Race Recap

Podiumsplatz für Fueri in Montevarchi, Freeman als König der E3 in Fafe und ein Star-Aufgebot beim TrialGP in Camerino.

Drei Disziplinen im Rampenlicht. Extreme Wetterbedingungen. Ergebnisse, die in den Weltmeisterschaftswertungen zählen. Zwischen dem ersten historischen europäischen Podiumsplatz in der EMX250, der Verteidigung der Führung in der EnduroGP und einem italienischen TrialGP, der von der Hitze und dem Talent unserer Fahrer geprägt war, war das Wochenende von Betamotor ein echtes Spektakel auf Hochtouren. Hier ist der vollständige Rückblick auf ein Wochenende, das durch und durch „auf Hochtouren“ verlief.

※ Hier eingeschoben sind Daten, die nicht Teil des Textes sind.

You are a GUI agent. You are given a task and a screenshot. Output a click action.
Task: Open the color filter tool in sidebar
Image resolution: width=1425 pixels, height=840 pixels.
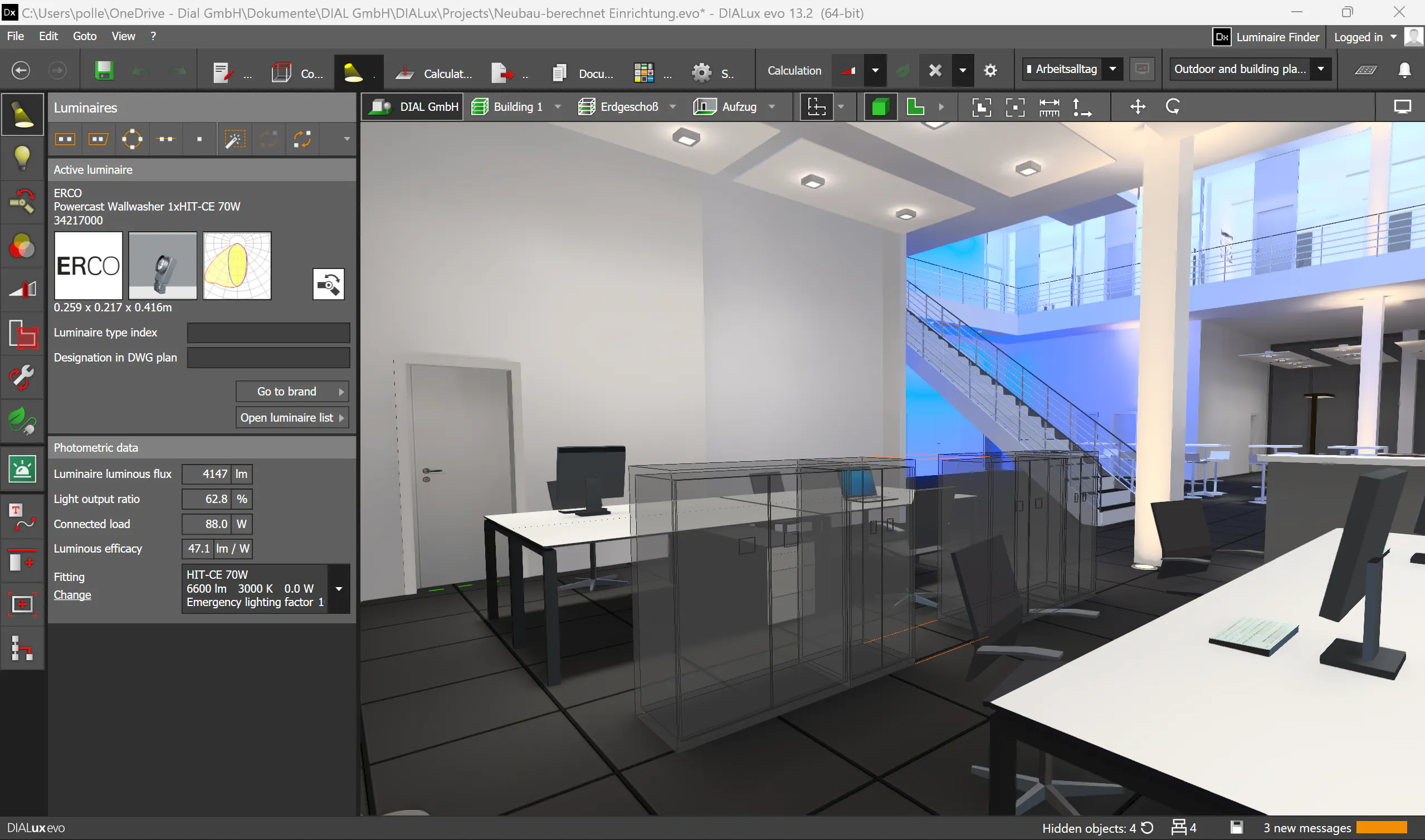pyautogui.click(x=22, y=247)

MXGP & EMX250: Erstes europäisches Podium für Fueri in Montevarchi, Rispoli verpasst nur knapp den großen Erfolg.

Nach gut zwanzig Jahren Wartezeit öffnete die historische Rennstrecke „Miravalle“ in Montevarchi wieder ihre Pforten für den internationalen Motocross und war Austragungsort des GP von Italien, dem neunten Lauf der Weltmeisterschaft. In der Königsklasse MXGP zeigte Jago Geerts (Beta RX450) ein deutlich verbessertes Fahrgefühl. Nach dem 14. Platz in der Qualifikation kämpfte sich der Belgier verbissen nach vorne und belegte in Lauf 1 den 12. und in Lauf 2 den 15. Platz, womit er den 14. Gesamtrang des Tages erreichte und in der Meisterschaft auf den 16. Platz vorrückte.

„Wir hatten ein gutes Wochenende in Montevarchi. Das Gefühl für die Strecke war hervorragend, und ich war das ganze Wochenende über dicht an den Top Ten dran. Wir sind auf dem richtigen Weg“, kommentierte Geerts.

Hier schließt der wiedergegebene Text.